Your assignment →
Return the data that follows exactly. Include every line.

+++

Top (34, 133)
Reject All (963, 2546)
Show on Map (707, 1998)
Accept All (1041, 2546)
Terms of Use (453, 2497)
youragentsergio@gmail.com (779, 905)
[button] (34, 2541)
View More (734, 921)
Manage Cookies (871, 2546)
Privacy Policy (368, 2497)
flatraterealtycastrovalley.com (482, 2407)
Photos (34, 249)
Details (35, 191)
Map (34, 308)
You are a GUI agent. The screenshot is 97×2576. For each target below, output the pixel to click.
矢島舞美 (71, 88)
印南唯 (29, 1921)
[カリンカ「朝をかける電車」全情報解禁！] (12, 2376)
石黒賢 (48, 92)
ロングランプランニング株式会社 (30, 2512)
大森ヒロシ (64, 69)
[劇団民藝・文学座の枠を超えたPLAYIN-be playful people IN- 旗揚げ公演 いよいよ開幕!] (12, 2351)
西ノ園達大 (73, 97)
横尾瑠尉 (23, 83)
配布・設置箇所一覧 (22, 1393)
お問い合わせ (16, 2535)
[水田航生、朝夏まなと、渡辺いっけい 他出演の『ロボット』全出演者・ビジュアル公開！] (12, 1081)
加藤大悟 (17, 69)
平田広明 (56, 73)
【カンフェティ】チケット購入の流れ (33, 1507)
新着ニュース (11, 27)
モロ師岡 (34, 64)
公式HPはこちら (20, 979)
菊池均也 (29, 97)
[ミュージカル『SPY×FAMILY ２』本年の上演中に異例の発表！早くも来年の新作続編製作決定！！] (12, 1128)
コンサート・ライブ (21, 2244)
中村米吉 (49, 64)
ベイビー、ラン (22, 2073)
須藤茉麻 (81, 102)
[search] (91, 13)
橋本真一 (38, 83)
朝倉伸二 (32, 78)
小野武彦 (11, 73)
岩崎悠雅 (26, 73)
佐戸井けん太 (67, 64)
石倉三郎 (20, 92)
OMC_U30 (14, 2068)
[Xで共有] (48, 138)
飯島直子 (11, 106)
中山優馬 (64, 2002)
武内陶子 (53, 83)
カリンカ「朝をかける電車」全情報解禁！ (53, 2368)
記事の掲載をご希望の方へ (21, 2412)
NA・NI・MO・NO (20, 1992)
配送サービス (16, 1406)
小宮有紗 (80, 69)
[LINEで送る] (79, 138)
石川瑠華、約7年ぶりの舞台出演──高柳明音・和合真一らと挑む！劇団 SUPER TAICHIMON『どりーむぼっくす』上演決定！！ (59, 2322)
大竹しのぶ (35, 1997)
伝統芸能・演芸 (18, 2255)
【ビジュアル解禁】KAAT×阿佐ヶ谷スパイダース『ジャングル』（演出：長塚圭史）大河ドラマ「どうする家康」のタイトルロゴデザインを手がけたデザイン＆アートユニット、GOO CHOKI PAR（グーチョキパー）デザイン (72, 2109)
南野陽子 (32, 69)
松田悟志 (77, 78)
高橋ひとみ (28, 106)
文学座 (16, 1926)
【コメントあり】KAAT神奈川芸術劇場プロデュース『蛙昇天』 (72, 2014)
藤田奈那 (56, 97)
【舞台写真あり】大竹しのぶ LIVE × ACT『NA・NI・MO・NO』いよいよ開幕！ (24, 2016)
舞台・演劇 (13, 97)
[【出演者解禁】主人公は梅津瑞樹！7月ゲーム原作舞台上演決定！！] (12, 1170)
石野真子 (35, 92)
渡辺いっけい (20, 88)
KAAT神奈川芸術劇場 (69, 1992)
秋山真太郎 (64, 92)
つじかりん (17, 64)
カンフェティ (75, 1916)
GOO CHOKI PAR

+++

Exercise output →
Top (34, 133)
Reject All (963, 2546)
Show on Map (707, 1998)
Accept All (1041, 2546)
Terms of Use (453, 2497)
youragentsergio@gmail.com (779, 905)
[button] (34, 2541)
View More (734, 921)
Manage Cookies (871, 2546)
Privacy Policy (368, 2497)
flatraterealtycastrovalley.com (482, 2407)
Photos (34, 249)
Details (35, 191)
Map (34, 308)
You are a GUI agent. The screenshot is 97×2576. For each target below, output the pixel to click.
矢島舞美 (71, 88)
印南唯 (29, 1921)
[カリンカ「朝をかける電車」全情報解禁！] (12, 2376)
石黒賢 (48, 92)
ロングランプランニング株式会社 (30, 2512)
大森ヒロシ (64, 69)
[劇団民藝・文学座の枠を超えたPLAYIN-be playful people IN- 旗揚げ公演 いよいよ開幕!] (12, 2351)
西ノ園達大 (73, 97)
横尾瑠尉 (23, 83)
配布・設置箇所一覧 (22, 1393)
お問い合わせ (16, 2535)
[水田航生、朝夏まなと、渡辺いっけい 他出演の『ロボット』全出演者・ビジュアル公開！] (12, 1081)
加藤大悟 (17, 69)
平田広明 (56, 73)
【カンフェティ】チケット購入の流れ (33, 1507)
新着ニュース (11, 27)
モロ師岡 (34, 64)
公式HPはこちら (20, 979)
菊池均也 (29, 97)
[ミュージカル『SPY×FAMILY ２』本年の上演中に異例の発表！早くも来年の新作続編製作決定！！] (12, 1128)
コンサート・ライブ (21, 2244)
中村米吉 (49, 64)
ベイビー、ラン (22, 2073)
須藤茉麻 (81, 102)
[search] (91, 13)
橋本真一 (38, 83)
朝倉伸二 (32, 78)
小野武彦 (11, 73)
岩崎悠雅 (26, 73)
佐戸井けん太 (67, 64)
石倉三郎 (20, 92)
OMC_U30 (14, 2068)
[Xで共有] (48, 138)
飯島直子 (11, 106)
中山優馬 (64, 2002)
武内陶子 (53, 83)
カリンカ「朝をかける電車」全情報解禁！ (53, 2368)
記事の掲載をご希望の方へ (21, 2412)
NA・NI・MO・NO (20, 1992)
配送サービス (16, 1406)
小宮有紗 (80, 69)
[LINEで送る] (79, 138)
石川瑠華、約7年ぶりの舞台出演──高柳明音・和合真一らと挑む！劇団 SUPER TAICHIMON『どりーむぼっくす』上演決定！！ (59, 2322)
大竹しのぶ (35, 1997)
伝統芸能・演芸 (18, 2255)
【ビジュアル解禁】KAAT×阿佐ヶ谷スパイダース『ジャングル』（演出：長塚圭史）大河ドラマ「どうする家康」のタイトルロゴデザインを手がけたデザイン＆アートユニット、GOO CHOKI PAR（グーチョキパー）デザイン (72, 2109)
南野陽子 (32, 69)
松田悟志 (77, 78)
高橋ひとみ (28, 106)
文学座 (16, 1926)
【コメントあり】KAAT神奈川芸術劇場プロデュース『蛙昇天』 (72, 2014)
藤田奈那 (56, 97)
【舞台写真あり】大竹しのぶ LIVE × ACT『NA・NI・MO・NO』いよいよ開幕！ (24, 2016)
舞台・演劇 (13, 97)
[【出演者解禁】主人公は梅津瑞樹！7月ゲーム原作舞台上演決定！！] (12, 1170)
石野真子 (35, 92)
渡辺いっけい (20, 88)
KAAT神奈川芸術劇場 (69, 1992)
秋山真太郎 (64, 92)
つじかりん (17, 64)
カンフェティ (75, 1916)
GOO CHOKI PAR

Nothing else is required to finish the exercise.